Proactive reputation risk management has never been more critical than it is today. Preparedness is a must, with a plan that ensures agility in mitigating and addressing issues and responding appropriately and quickly to maintain the publics’ trust. Once all possible risks are identified, the essential key is to plan for how you will handle them when they occur. While everyone is thinking about sending in emergency vehicles and calling the police, a dedicated team should be communicating with staff, the public and specifically with the media. Often a company will complain that they were tried in the court of public opinion via social media, but more often than not they ignored signs from stakeholders that expectations had changed and they should have anticipated the risk. They also didn’t have clear-cut communications plans to deal with the situation and keep stakeholders (including the media) informed.
Much of the process can be facilitated by drawing up a reputational crisis communications plan in advance. The key elements of the plan should include:
- Who makes up the team and how can they be contacted? Share this information with staff. There should be two teams in a crisis, a management team and a crisis communications team. The former for business continuity and the other to reach out to stakeholders. The CEO should be used in both.
- Outside experts such as reputation management consultants and IT experts should form part of the crisis communications team. They are removed from the issue and consequently more objective and rational in their strategic approach to handling it.
- Responsibilities need to be allocated well in advance and each team-leader needs to understand their role.
- Prepared holding statements (possible media statements and social media posts that keep the media and public informed during the crisis based on the risks that are identified up front).
- Prepared sets of questions and answers for each risk scenario. While this list cannot be exhaustive it will serve as a useful guide and should be constantly updated during the crisis.
- Extensive training workshops where the team as well as frontline staff are trained in handling communications. Frontline staff are often forgotten but they are the media and the public’s first port of call.
Often a company’s response to a crisis is more important than the incident itself.
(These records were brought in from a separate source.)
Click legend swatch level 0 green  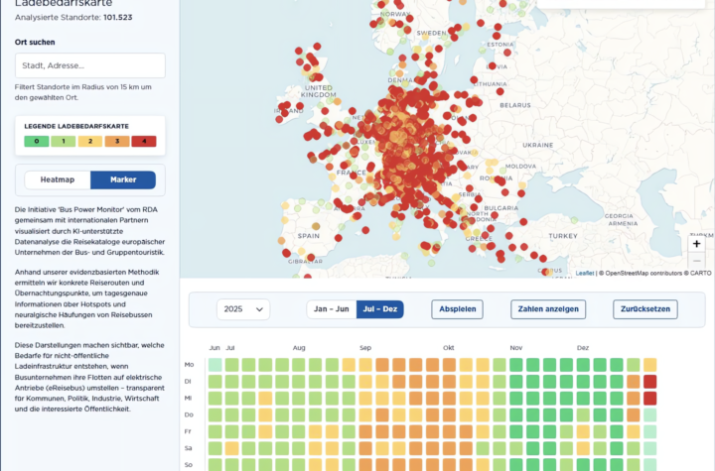[x=37, y=141]
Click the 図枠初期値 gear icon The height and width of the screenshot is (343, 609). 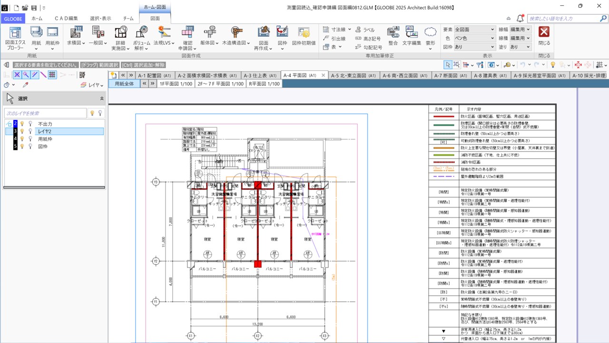tap(304, 36)
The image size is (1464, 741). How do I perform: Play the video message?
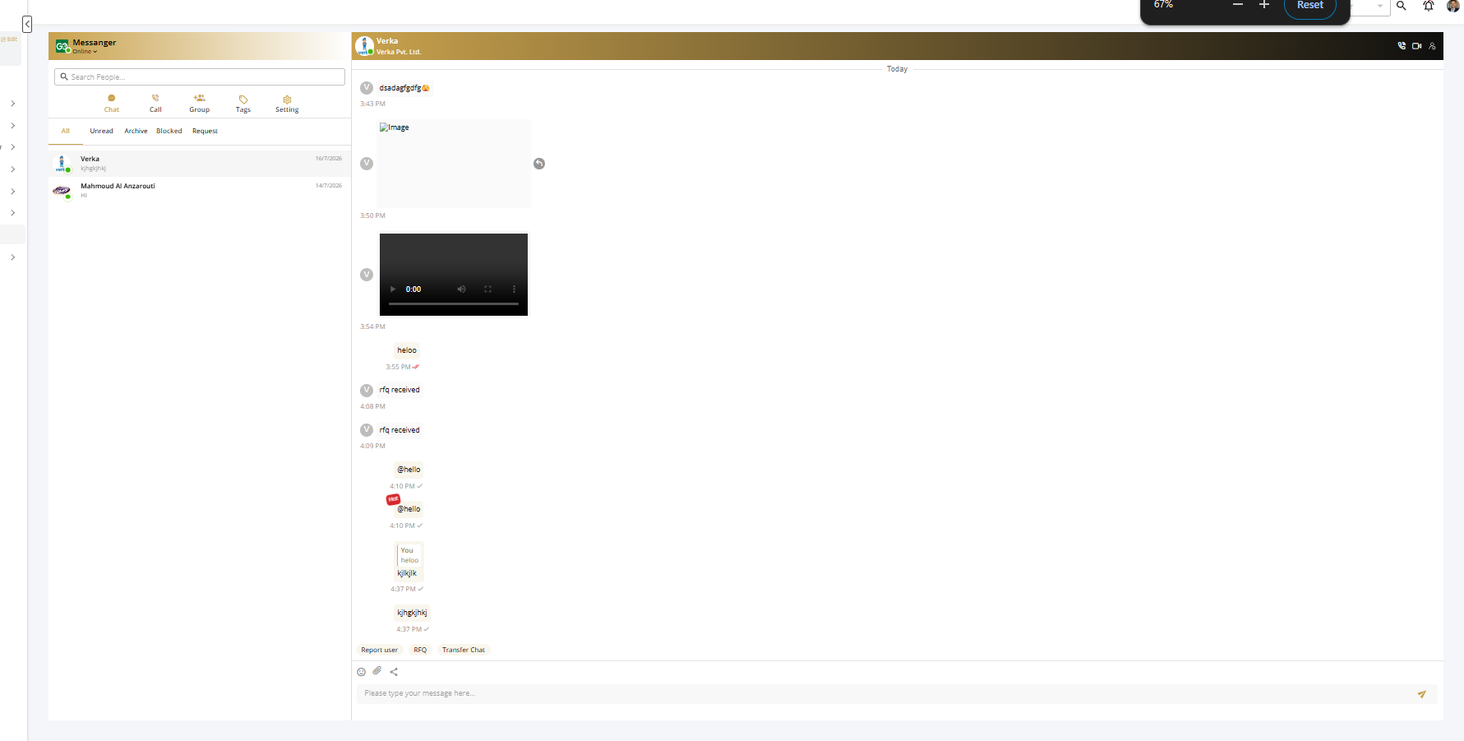pos(393,289)
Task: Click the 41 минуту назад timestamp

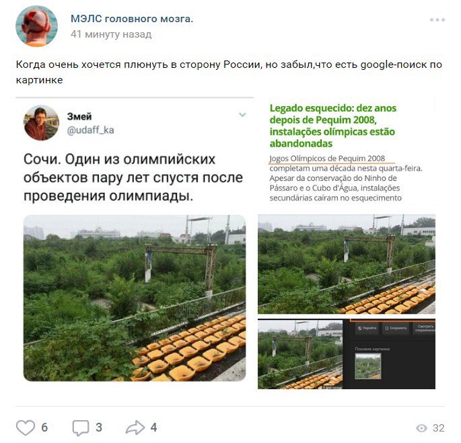Action: tap(111, 34)
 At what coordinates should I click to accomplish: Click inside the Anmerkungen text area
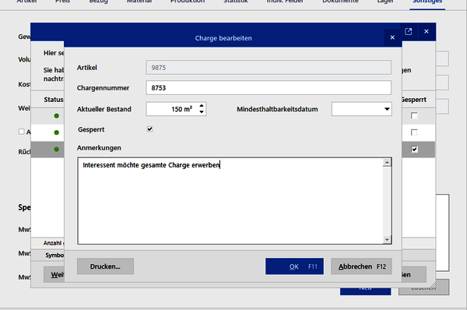click(230, 201)
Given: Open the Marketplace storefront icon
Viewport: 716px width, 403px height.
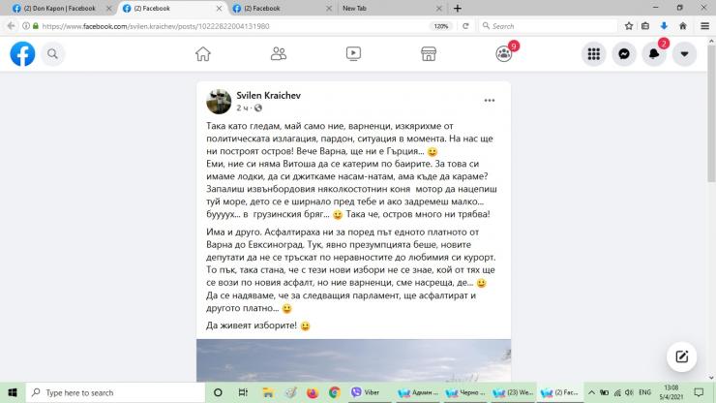Looking at the screenshot, I should [x=429, y=54].
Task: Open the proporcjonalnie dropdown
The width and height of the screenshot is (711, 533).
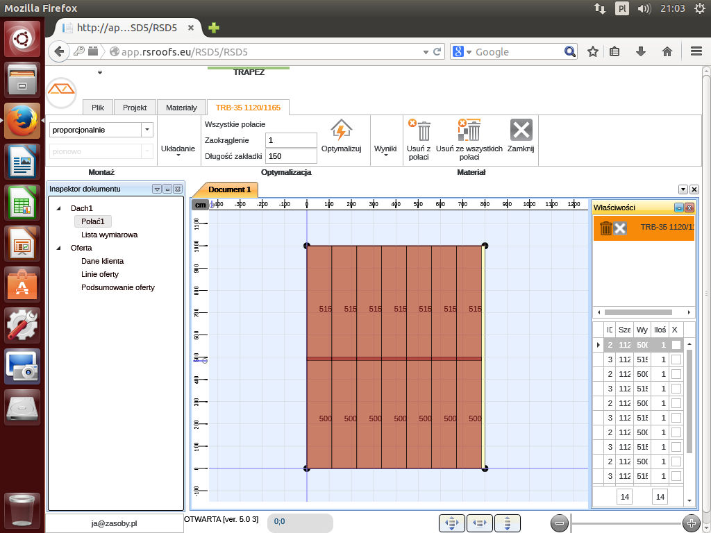Action: 147,130
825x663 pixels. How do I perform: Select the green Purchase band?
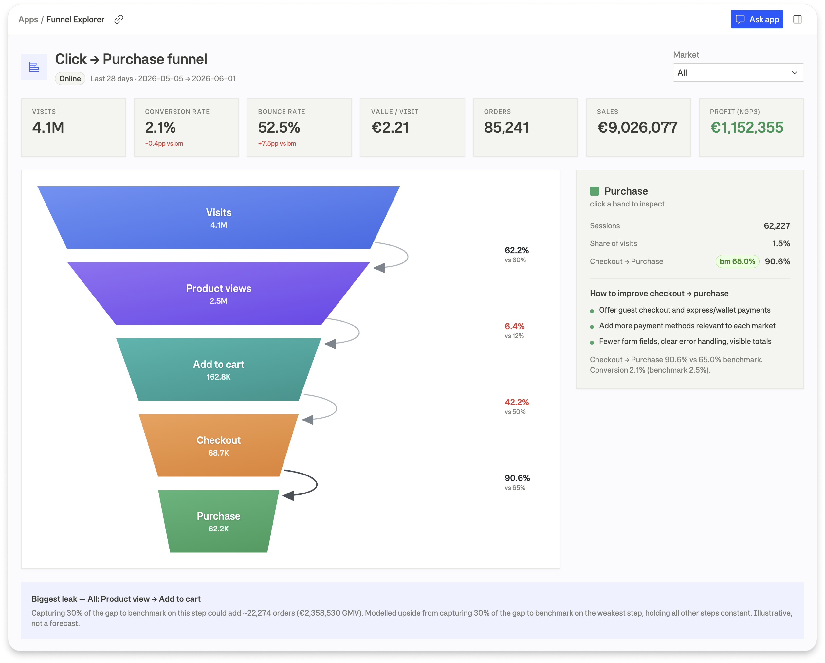[218, 521]
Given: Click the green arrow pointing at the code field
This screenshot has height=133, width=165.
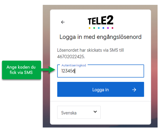Looking at the screenshot, I should [x=48, y=70].
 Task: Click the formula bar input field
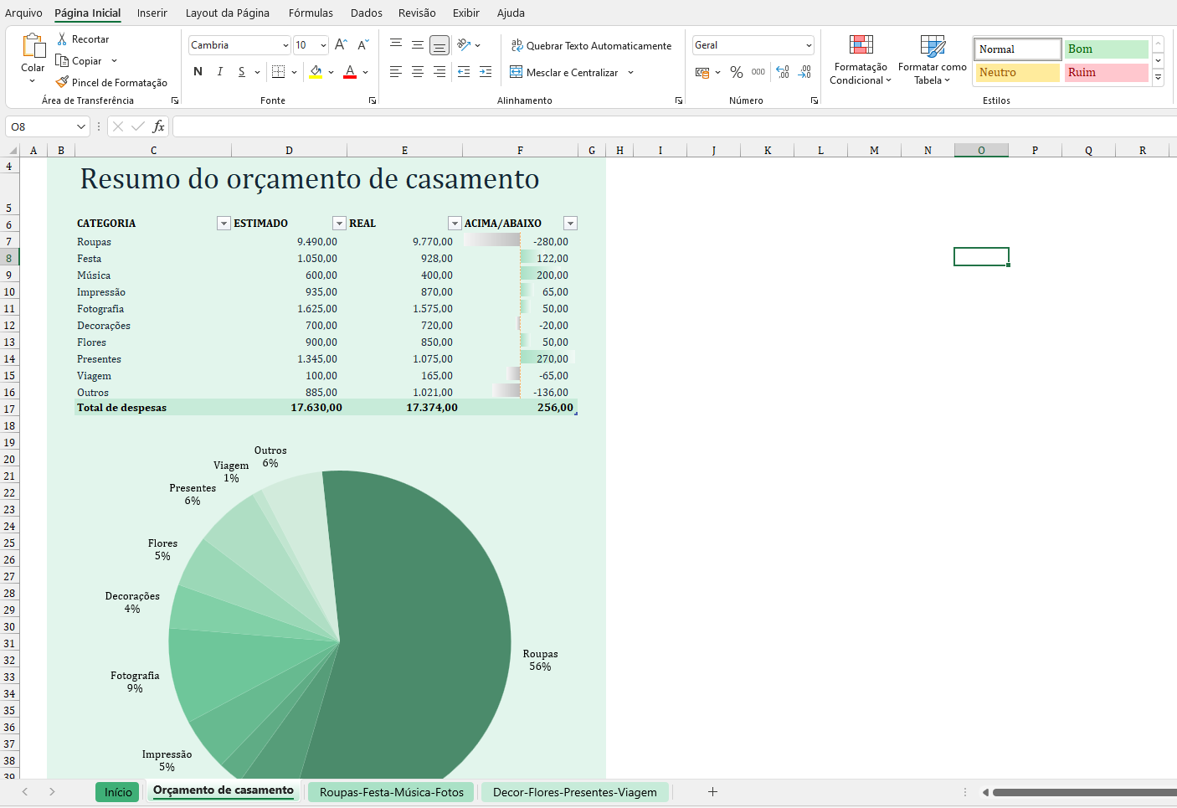point(670,126)
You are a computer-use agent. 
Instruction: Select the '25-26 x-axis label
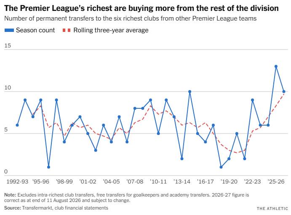(x=276, y=181)
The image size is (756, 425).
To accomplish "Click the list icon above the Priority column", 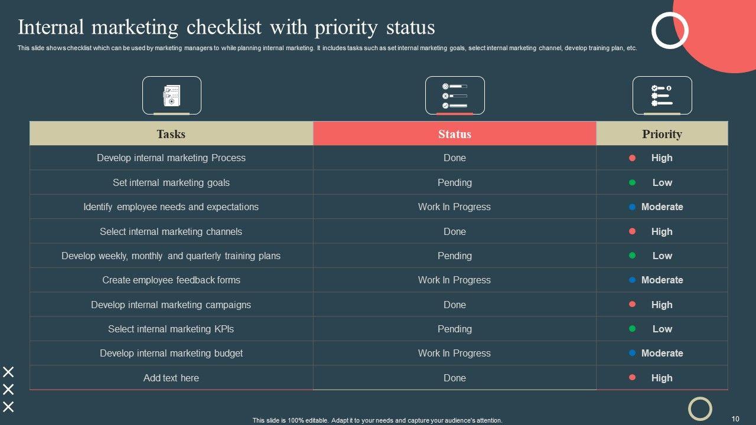I will click(662, 95).
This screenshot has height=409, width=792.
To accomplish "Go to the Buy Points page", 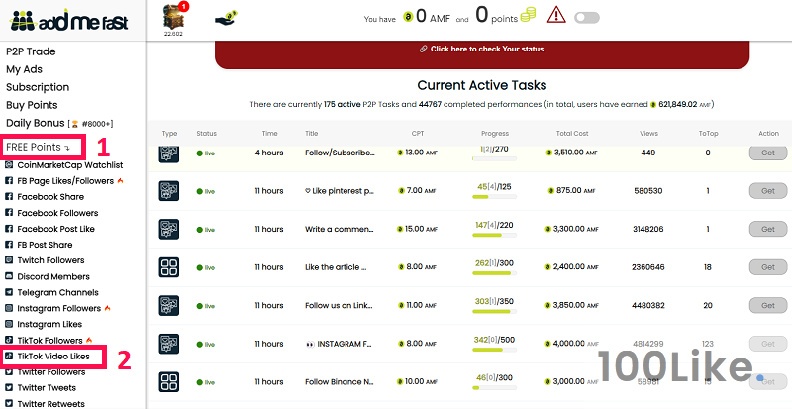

A recent study by Weber Shandwick (2017) showed that more than one-third of global consumers say that how a company responds to an issue or crisis today clearly impacts its integrity, credibility and trustworthiness. In fact, responsiveness to issues and crises is more important in driving perceptions of a company than what the media says (76 percent), what employees say (76 percent) and what the company says about itself – whether that is on its website (68 percent), what its leaders say (61 percent) or what exists in its advertising (61 percent).
Key factors to handling a crisis are as follows:
- Act fast. In the age of social media, you have seconds to respond and set the tone otherwise rumours and false news will fill the gap;
- Be honest and transparent.
- Show empathy – you can say sorry without admitting liability. The public can be extremely forgiving but they don’t appreciate a company with no empathy.
- Advise your audience at all times what you are doing to restore the status quo and deal with the fall-out of the crisis.
- Be wary of lawyers in the heat of a crisis. They tend to be conservative as they believe that everything you say must be completely accurate and not general should it be played back to you once a matter gets to court. What they don’t consider is that by the time you get to court your reputation is in shreds and will cost millions more to repair than any legal obligations.
- Be rational – humans react to a crisis with emotion and instinct which easily overwhelms us before our brains can make a conscious, purposeful decision.
Preparation and continuous maintenance plus scenario planning and training is essential to each and every organisation at all times. Failure to do so may put you out of business.